Many Kinds of RDF Links Can Provide Linked Data ‘Glue’
In a recent blog post, Kingsley Idehen picked up on the UMBEL project’s mantra of “context, Context, CONTEXT!” as contained in our recent slideshow. He likened context to the real estate phrase of “location, location, location”. Just so. I like Kingsley’s association because it reinforces the idea that context places concepts and things into some form of referential road map with respect to other things and concepts.
To me, context describes the relationships and environmental proximities of what UMBEL calls subject concepts and their instance sub-concepts and named entity members, the whole of which might be visualized as a graph of reference nodes in the firmament of a global knowledge space.
Indeed, it is this very ‘cloud’ of subject concept nodes that we tried to convey in an earlier piece on what UMBEL’s backbone structure of 21,000 subject concepts might look like, shown at right. (Of course, this visualization results from the combination of UMBEL’s OpenCyc contextual framework and specific modeling algorithms; the graph would vary considerably if based on other frameworks or models.)
Yet in a comment to Kingsley’s post, Giovanni Tummarello said, “If you believe in context so much then the linking open data idea goes bananas. Why? Because ‘sameAs’ is fundamentally wrong.. an entity on DBpedia IS NOT sameAs one on GeoNames because the context is different and bla bla… so it all crumbles.” [1]

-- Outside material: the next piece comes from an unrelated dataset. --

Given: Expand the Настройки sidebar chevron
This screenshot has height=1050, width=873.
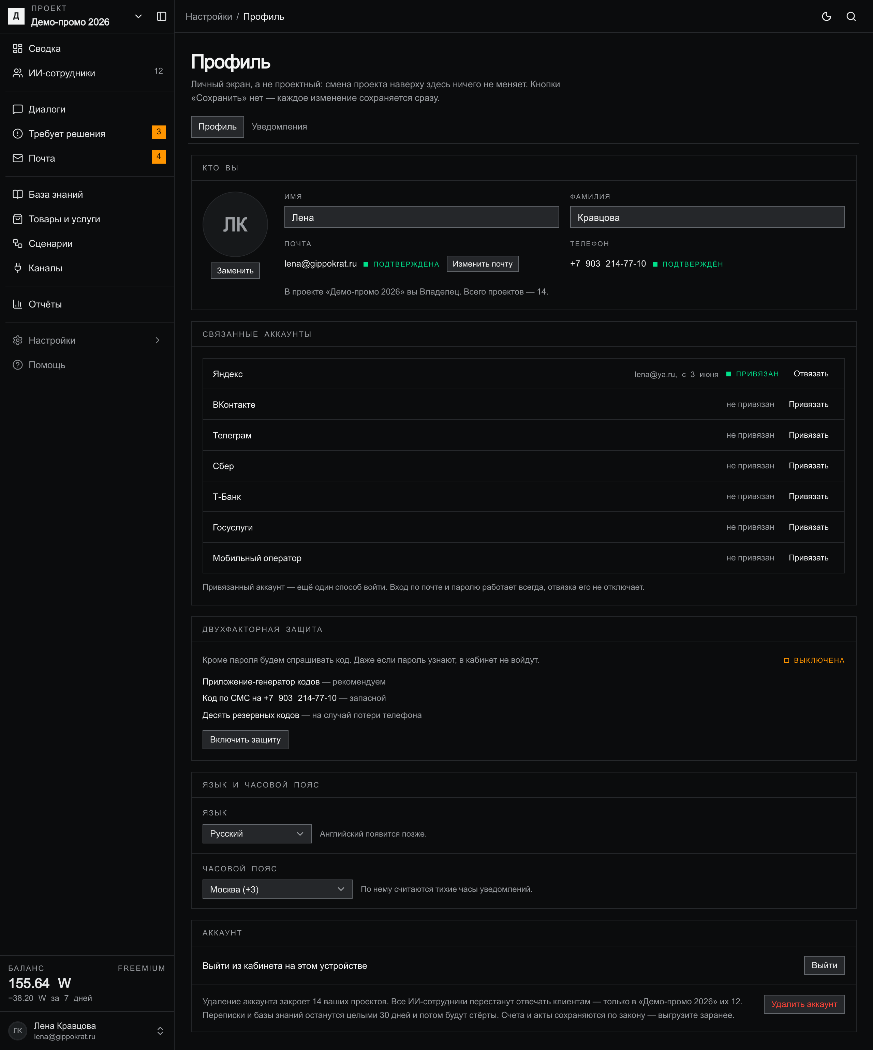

Well, hmmm. I must beg to differ.
I suspect as we now are seeing Linked Data actually enter into practice, new implications and understandings are coming to the fore. And, as we try new approaches, we also sometimes suffer from the sheer difficulty of explicating those new understandings in the context of the shaky semantics of the semantic Web.
Giovanni’s comment raises two issues:
- What the context or meaning of context is, and
- The dominant RDF link ‘glue’ for Linked Data that has been used to date, the owl:sameAs predicate.
Therefore, since UMBEL is putting forth the argument for the importance of context in Linked Data, it is appropriate to be precise about the semantics of what is meant.
Context in Context
What is context? The tenth edition of Merriam-Websters Collegiate Dictionary (and the online version) defines it as:
context \ˈkän-ˌtekst\ n.;ME, weaving together of words, Latin contextus connection of words, coherence, from contexere to weave together, from com- + texere to weave ( ca.1586)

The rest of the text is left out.